## Problem statement
Reproduce word for word the lines of the listing, starting with the line that contains "You are a computer-use agent. Image resolution: width=983" and going on through the line that contains "Click the large".

## Items

- - - -

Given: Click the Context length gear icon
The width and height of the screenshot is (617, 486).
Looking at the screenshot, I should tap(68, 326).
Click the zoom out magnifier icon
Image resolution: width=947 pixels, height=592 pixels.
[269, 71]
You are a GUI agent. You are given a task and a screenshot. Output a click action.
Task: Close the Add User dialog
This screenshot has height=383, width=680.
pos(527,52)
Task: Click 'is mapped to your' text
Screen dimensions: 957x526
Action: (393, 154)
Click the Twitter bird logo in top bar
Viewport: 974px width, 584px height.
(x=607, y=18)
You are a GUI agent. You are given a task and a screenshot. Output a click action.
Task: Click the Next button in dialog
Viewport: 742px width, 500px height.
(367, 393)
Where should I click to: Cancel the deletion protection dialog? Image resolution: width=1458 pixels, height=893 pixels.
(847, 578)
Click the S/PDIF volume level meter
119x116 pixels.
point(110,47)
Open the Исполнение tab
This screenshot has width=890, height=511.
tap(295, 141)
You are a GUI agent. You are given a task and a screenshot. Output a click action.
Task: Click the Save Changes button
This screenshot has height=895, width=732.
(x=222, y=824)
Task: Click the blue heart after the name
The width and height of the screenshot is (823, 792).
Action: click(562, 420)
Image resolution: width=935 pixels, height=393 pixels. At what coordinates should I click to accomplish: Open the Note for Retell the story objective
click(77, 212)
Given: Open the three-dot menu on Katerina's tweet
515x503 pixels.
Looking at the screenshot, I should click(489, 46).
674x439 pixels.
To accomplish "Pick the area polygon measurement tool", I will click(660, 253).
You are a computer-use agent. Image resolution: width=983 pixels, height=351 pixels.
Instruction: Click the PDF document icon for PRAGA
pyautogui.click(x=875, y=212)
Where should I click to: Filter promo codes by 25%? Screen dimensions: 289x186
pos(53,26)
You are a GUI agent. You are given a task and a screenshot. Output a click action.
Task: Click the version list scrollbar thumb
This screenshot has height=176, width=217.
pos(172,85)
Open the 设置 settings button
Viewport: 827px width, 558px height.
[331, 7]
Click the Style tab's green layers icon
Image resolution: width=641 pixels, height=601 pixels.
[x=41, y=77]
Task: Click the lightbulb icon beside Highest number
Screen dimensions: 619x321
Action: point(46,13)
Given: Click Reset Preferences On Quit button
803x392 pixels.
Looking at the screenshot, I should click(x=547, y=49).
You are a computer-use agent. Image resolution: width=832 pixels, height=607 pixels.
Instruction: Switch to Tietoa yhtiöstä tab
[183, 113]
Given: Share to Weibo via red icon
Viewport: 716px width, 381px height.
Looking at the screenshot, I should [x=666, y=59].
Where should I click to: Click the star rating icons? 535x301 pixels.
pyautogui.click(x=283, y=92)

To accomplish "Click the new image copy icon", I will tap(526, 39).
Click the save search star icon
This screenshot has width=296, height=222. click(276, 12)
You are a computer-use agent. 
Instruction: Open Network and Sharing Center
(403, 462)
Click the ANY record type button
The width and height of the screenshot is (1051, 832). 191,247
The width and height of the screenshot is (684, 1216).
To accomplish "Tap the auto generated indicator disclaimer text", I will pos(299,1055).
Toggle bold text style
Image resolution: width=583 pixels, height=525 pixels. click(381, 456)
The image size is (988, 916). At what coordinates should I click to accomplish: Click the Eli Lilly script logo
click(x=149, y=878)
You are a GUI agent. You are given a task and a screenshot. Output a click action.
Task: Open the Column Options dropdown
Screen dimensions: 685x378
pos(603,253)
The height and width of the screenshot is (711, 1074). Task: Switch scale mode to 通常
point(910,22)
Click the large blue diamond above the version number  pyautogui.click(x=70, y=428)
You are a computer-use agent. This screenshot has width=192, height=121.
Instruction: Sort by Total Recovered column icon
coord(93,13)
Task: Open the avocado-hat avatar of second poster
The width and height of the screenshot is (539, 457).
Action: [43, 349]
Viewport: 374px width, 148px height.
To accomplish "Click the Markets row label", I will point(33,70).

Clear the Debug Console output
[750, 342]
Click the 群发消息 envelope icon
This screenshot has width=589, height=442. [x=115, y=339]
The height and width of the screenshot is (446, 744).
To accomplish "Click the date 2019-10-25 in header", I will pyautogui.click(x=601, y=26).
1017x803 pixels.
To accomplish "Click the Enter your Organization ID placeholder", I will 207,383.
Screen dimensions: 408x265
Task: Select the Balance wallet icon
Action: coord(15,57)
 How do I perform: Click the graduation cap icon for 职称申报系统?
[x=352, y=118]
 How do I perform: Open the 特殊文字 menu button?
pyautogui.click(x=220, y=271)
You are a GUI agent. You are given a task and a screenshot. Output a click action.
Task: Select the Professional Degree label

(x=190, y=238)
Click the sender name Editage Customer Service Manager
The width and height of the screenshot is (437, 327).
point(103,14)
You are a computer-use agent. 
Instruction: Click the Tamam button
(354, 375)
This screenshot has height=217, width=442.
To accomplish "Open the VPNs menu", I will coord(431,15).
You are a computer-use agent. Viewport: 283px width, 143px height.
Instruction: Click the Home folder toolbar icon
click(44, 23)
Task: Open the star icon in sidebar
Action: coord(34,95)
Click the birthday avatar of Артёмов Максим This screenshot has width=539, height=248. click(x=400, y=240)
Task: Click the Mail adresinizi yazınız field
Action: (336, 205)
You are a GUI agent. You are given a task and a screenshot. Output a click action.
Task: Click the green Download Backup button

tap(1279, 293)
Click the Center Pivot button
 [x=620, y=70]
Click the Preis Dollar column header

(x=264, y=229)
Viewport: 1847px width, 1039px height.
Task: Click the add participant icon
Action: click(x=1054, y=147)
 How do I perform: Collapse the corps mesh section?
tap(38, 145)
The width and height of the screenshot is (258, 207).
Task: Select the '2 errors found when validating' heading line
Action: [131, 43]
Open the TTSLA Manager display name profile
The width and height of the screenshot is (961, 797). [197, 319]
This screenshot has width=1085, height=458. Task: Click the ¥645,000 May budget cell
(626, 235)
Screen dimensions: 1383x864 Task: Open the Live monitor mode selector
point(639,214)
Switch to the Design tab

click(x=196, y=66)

- - - -

## Expected answer
You are a computer-use agent. Image resolution: width=983 pixels, height=351 pixels.
Instruction: Click the PDF document icon for PRAGA
pyautogui.click(x=875, y=212)
Where should I click to: Filter promo codes by 25%? Screen dimensions: 289x186
pos(53,26)
You are a GUI agent. You are given a task and a screenshot. Output a click action.
Task: Click the version list scrollbar thumb
This screenshot has height=176, width=217.
pos(172,85)
Open the 设置 settings button
Viewport: 827px width, 558px height.
[331, 7]
Click the Style tab's green layers icon
Image resolution: width=641 pixels, height=601 pixels.
[x=41, y=77]
Task: Click the lightbulb icon beside Highest number
Screen dimensions: 619x321
Action: point(46,13)
Given: Click Reset Preferences On Quit button
803x392 pixels.
Looking at the screenshot, I should click(x=547, y=49).
You are a computer-use agent. Image resolution: width=832 pixels, height=607 pixels.
Instruction: Switch to Tietoa yhtiöstä tab
[183, 113]
Given: Share to Weibo via red icon
Viewport: 716px width, 381px height.
Looking at the screenshot, I should [x=666, y=59].
Where should I click to: Click the star rating icons? 535x301 pixels.
pyautogui.click(x=283, y=92)

To accomplish "Click the new image copy icon", I will tap(526, 39).
Click the save search star icon
This screenshot has width=296, height=222. click(276, 12)
You are a computer-use agent. 
Instruction: Open Network and Sharing Center
(403, 462)
Click the ANY record type button
The width and height of the screenshot is (1051, 832). 191,247
The width and height of the screenshot is (684, 1216).
To accomplish "Tap the auto generated indicator disclaimer text", I will pos(299,1055).
Toggle bold text style
Image resolution: width=583 pixels, height=525 pixels. click(381, 456)
The image size is (988, 916). At what coordinates should I click to accomplish: Click the Eli Lilly script logo
click(x=149, y=878)
You are a GUI agent. You are given a task and a screenshot. Output a click action.
Task: Open the Column Options dropdown
Screen dimensions: 685x378
pos(603,253)
The height and width of the screenshot is (711, 1074). Task: Switch scale mode to 通常
point(910,22)
Click the large blue diamond above the version number  pyautogui.click(x=70, y=428)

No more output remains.